During her hotel-room tryst with Sam Loomis (Viggo Mortensen, funkier and more
redneck than John Gavin's pretty-boy original), Heche's post-coital badinage
seems more wry and worldly and takes precedence over the aerodynamically
designed foundation garments (her brassieres are even more baroque than
Leigh's, and in full color). The fact that Sam is bare-assed when Marion
reminds him to put on his shoes before leaving adds some extra frisson to the
line. Later, back in the real-estate office where she works as a secretary,
Marion's flirtation with the high-rolling hayseed who pays $400,000 in cash for
his newlywed daughter's house is more extended, more off-color, and sassier,
establishing her as a shrewd and sexy operator worthy of the post-feminist
'90s.
Which makes one wonder at her naïveté in her long scene with
Norman Bates, when she's surrounded by stuffed raptors in his "parlor" at the
infamous motel. True, the film presupposes that this is a world in which the
first Psycho never existed, or any of its dubious progeny, so Marion
wouldn't have the cultural coding to clue her into the symptoms of the typical
serial killer. But as Bates, the towering Vince Vaughn lacks any of Anthony
Perkins's innocence and vulnerability, his mood swings and thinly veiled mania
setting off alarms as he rambles on about his mother not being "herself"
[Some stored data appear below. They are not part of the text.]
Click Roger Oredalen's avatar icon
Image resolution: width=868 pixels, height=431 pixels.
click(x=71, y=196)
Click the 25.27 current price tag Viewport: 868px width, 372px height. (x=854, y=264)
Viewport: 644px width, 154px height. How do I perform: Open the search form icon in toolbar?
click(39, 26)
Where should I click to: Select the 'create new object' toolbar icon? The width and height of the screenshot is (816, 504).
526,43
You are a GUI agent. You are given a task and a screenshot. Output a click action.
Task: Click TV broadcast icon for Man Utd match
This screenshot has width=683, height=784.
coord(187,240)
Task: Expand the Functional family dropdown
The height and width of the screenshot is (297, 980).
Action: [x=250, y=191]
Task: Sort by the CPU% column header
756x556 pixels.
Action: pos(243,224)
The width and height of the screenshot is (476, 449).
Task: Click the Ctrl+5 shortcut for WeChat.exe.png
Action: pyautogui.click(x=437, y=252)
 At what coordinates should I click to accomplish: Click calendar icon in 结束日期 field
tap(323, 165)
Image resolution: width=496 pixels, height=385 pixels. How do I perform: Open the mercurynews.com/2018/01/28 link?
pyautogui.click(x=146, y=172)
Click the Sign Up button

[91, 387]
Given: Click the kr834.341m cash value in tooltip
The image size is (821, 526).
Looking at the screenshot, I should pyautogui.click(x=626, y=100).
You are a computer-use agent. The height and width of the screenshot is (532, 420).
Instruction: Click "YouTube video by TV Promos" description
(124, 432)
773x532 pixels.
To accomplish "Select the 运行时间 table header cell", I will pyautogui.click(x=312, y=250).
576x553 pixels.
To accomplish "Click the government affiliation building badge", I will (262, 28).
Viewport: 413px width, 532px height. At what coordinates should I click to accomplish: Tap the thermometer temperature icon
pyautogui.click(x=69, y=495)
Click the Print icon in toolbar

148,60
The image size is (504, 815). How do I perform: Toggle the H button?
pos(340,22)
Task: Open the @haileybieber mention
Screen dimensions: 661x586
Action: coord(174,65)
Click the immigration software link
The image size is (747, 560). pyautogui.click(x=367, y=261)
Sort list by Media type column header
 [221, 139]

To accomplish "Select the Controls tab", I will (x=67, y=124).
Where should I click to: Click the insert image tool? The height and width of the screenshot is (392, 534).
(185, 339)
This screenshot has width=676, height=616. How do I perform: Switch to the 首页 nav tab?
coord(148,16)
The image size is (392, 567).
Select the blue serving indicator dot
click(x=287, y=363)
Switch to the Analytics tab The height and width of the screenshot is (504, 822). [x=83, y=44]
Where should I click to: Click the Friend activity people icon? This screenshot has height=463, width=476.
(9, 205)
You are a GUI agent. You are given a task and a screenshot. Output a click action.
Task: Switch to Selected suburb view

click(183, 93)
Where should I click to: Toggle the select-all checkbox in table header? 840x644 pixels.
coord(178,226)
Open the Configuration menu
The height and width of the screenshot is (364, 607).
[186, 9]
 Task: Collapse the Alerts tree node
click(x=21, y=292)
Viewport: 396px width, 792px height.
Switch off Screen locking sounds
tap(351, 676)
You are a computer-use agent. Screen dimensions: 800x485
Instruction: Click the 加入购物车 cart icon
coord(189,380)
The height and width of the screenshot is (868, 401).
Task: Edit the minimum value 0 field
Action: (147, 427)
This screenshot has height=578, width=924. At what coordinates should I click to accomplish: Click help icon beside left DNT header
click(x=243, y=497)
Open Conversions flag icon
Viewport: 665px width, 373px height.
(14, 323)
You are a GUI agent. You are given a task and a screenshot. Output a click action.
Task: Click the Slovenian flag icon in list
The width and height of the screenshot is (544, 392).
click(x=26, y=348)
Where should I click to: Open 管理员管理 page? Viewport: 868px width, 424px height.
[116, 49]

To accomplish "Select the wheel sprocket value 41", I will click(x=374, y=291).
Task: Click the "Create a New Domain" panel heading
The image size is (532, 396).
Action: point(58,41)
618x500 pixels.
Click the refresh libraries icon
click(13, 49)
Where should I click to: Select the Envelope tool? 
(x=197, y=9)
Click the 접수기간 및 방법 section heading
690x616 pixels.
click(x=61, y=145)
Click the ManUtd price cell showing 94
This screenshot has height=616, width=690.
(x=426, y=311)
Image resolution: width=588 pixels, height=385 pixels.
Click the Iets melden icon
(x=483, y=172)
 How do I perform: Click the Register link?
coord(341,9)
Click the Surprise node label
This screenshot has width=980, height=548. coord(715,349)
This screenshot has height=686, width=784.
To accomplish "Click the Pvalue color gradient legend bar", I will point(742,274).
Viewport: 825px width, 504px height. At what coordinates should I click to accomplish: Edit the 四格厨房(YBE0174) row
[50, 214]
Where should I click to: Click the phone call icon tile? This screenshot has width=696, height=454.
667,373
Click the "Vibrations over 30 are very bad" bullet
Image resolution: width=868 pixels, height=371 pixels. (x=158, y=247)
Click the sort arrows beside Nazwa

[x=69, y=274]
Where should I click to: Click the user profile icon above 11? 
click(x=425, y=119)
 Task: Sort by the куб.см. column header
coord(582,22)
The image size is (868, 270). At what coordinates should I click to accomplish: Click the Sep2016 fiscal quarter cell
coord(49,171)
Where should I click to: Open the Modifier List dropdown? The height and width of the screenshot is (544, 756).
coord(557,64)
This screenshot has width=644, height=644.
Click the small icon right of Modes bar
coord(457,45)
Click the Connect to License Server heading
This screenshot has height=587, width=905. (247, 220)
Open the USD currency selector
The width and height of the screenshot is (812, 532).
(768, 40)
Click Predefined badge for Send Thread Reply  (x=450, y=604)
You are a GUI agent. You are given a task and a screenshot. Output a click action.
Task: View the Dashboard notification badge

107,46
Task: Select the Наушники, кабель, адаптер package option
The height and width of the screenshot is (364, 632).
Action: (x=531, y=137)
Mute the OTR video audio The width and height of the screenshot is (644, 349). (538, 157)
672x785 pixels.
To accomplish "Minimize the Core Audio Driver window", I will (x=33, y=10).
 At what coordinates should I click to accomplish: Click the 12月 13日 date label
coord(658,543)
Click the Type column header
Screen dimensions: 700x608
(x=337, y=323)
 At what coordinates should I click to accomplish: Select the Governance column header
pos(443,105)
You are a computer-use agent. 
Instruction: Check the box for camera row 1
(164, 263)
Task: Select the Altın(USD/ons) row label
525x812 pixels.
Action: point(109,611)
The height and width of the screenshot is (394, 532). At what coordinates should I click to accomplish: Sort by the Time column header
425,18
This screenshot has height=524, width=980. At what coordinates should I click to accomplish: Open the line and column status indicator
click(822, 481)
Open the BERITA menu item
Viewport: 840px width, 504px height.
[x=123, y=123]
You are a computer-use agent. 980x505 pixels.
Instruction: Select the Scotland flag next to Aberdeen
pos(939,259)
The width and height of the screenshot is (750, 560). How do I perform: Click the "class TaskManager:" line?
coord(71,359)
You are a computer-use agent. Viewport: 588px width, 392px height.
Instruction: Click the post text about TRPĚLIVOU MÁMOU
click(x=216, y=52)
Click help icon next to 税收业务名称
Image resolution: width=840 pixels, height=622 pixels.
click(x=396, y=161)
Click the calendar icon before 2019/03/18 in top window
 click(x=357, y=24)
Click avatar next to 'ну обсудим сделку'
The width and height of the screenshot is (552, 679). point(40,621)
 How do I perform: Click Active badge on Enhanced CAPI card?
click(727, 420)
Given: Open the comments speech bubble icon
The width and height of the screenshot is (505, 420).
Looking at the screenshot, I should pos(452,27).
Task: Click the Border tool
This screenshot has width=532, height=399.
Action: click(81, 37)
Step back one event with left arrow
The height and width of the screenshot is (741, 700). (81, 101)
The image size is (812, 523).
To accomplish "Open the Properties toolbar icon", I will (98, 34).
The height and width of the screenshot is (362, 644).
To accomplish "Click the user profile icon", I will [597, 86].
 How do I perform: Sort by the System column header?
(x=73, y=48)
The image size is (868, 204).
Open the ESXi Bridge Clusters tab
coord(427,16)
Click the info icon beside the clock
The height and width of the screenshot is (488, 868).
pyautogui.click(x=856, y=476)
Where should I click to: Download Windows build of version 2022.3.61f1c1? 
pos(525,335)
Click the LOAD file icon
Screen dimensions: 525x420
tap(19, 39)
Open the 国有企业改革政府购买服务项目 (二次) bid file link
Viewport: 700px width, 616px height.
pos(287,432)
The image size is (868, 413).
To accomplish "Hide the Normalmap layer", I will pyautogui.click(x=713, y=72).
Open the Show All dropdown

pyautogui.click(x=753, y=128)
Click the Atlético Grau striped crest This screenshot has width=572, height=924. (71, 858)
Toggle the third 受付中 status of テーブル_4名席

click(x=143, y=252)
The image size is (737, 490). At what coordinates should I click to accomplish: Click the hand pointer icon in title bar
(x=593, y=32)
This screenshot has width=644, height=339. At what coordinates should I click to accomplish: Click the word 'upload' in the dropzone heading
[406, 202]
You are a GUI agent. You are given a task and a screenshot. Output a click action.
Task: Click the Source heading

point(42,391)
lately. Not only does the cartoonish performance make it hard to believe that
Marion doesn't hit the road immediately (instead she resolves to return the
purloined money in the morning), but it undermines the original film's most
terrifying element, the idea that its most heinous character is also its most
sympathetic. Van Sant doesn't help the cause by having Norman noisily
masturbate after spying on the pre-shower Marion through a peephole. Neither
does a later glimpse of his bedroom with its threadbare toys and porn magazines
shed much light on his enigma.
Those are just a few of the deviations from the original text in a film that
ultimately is most intriguing not for the similarities but for the differences.
Marion and the other characters (Julianne Moore campily butch and pluckily
resourceful as Marion's sister; William H. Macy sporting weird headgear as the
private investigator) may not have seen the original Psycho, but the
rest of us can't help watching this remake without making comparisons and
pondering the meaning -- if any -- behind the changes.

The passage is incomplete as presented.